§ WHAT YOU SHOULD DO:
Reproduce the part of the entries that opens with the line containing "Given: Click the filter icon in the popup" and closes with the line containing "Action: [x=558, y=484]", including both of those lines, and nothing else.

§ PROVIDED RECORDS:
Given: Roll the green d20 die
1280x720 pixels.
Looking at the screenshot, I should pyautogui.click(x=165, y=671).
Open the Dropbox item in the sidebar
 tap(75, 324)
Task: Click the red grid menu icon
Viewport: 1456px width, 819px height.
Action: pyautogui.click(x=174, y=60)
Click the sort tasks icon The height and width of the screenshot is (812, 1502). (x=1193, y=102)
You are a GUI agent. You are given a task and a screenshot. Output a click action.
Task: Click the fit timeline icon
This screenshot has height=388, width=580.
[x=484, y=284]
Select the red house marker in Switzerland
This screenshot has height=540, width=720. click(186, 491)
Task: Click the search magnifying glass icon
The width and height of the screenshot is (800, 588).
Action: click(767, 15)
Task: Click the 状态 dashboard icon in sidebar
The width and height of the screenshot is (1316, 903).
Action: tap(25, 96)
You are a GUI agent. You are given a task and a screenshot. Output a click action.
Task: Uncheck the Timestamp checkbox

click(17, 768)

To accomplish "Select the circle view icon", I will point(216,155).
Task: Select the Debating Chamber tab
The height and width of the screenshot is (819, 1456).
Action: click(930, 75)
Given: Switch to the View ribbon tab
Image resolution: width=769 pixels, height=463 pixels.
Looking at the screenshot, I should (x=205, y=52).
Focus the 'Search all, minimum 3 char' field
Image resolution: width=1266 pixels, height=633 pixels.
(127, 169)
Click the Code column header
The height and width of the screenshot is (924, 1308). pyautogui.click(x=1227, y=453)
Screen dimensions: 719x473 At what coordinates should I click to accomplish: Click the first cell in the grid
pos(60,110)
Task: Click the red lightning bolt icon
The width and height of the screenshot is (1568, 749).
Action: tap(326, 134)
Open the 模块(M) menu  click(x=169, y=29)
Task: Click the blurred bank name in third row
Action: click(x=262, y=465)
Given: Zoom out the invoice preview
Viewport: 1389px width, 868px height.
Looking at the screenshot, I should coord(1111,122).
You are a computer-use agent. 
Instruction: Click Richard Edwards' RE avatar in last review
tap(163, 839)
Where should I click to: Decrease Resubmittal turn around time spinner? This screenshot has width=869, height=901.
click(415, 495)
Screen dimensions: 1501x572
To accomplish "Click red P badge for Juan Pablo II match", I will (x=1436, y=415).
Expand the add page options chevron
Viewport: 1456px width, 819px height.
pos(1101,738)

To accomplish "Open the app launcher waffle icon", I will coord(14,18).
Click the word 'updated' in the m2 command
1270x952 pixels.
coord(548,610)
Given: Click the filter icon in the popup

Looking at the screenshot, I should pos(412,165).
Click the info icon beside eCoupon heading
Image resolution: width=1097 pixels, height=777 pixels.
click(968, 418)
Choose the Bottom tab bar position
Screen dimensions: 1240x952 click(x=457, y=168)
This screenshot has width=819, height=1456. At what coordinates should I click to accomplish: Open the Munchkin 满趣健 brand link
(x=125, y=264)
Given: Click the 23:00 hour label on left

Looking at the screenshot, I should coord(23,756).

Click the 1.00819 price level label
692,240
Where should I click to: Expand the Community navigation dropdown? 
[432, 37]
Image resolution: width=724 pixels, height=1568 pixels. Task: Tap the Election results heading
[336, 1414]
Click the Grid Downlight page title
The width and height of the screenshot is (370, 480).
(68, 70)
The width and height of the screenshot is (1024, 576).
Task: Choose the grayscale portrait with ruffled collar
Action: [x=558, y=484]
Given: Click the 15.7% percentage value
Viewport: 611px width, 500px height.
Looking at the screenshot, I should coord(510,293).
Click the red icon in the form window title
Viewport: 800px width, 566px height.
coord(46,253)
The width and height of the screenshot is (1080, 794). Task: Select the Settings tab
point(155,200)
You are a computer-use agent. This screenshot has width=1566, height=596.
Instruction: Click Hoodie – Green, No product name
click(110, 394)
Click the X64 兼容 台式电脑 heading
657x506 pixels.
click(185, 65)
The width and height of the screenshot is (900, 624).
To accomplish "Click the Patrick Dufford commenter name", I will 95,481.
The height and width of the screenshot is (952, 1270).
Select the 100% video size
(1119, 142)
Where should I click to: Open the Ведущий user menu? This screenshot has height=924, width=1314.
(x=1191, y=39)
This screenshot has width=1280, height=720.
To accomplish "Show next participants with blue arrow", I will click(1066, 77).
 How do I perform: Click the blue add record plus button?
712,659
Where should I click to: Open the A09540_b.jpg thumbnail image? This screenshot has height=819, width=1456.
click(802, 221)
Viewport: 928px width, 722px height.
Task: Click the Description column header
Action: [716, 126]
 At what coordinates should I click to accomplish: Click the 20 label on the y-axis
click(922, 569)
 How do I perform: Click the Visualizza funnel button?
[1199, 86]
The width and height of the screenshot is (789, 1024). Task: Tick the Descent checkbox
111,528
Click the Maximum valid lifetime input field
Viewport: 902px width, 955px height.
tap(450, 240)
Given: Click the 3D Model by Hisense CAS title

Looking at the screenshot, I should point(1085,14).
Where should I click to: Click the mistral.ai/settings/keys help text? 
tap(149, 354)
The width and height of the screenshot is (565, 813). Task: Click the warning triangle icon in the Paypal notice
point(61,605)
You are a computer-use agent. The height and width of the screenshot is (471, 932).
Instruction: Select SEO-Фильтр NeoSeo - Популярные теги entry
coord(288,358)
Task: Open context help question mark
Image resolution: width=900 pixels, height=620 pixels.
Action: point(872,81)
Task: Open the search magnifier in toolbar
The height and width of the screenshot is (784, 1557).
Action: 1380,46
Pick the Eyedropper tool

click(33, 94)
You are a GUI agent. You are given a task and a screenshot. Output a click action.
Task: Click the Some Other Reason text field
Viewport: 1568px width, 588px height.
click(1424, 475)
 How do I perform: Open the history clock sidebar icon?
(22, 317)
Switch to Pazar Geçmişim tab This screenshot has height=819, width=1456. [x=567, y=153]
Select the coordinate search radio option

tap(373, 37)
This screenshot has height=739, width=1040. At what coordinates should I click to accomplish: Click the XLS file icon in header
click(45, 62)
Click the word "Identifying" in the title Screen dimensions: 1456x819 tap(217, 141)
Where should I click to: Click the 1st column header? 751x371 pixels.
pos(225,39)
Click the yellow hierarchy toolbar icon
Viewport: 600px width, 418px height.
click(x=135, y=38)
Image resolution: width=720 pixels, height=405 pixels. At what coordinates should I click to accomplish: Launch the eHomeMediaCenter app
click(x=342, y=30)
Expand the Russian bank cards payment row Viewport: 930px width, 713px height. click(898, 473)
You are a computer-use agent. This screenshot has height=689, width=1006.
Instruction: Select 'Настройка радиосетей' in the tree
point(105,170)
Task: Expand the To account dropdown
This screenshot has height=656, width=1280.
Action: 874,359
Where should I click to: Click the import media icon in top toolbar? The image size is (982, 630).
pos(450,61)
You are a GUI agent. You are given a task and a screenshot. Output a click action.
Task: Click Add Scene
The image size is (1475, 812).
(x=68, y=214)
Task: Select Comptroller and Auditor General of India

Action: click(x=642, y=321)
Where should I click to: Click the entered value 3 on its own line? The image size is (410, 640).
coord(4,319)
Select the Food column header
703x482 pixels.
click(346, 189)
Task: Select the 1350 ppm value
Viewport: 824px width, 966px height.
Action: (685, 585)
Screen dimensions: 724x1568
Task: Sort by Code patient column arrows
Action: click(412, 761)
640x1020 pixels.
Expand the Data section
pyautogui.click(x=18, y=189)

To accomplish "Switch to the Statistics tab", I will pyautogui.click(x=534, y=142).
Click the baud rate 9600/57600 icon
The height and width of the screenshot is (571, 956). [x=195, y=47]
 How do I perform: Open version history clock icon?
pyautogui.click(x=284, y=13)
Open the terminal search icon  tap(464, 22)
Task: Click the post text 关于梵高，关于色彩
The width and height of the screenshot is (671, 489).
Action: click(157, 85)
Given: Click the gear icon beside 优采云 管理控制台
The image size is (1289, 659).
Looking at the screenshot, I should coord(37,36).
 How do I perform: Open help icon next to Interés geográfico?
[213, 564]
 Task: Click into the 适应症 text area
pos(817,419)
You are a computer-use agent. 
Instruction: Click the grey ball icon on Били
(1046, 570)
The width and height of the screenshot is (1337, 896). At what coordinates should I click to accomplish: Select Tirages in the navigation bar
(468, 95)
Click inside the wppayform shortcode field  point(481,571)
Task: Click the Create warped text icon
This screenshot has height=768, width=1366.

§ SOLUTION TO THIS TASK:
Given: Click the filter icon in the popup

Looking at the screenshot, I should pos(412,165).
Click the info icon beside eCoupon heading
Image resolution: width=1097 pixels, height=777 pixels.
click(968, 418)
Choose the Bottom tab bar position
Screen dimensions: 1240x952 click(x=457, y=168)
This screenshot has width=819, height=1456. At what coordinates should I click to accomplish: Open the Munchkin 满趣健 brand link
(x=125, y=264)
Given: Click the 23:00 hour label on left

Looking at the screenshot, I should coord(23,756).

Click the 1.00819 price level label
692,240
Where should I click to: Expand the Community navigation dropdown? 
[432, 37]
Image resolution: width=724 pixels, height=1568 pixels. Task: Tap the Election results heading
[336, 1414]
Click the Grid Downlight page title
The width and height of the screenshot is (370, 480).
(68, 70)
The width and height of the screenshot is (1024, 576).
Task: Choose the grayscale portrait with ruffled collar
Action: [x=558, y=484]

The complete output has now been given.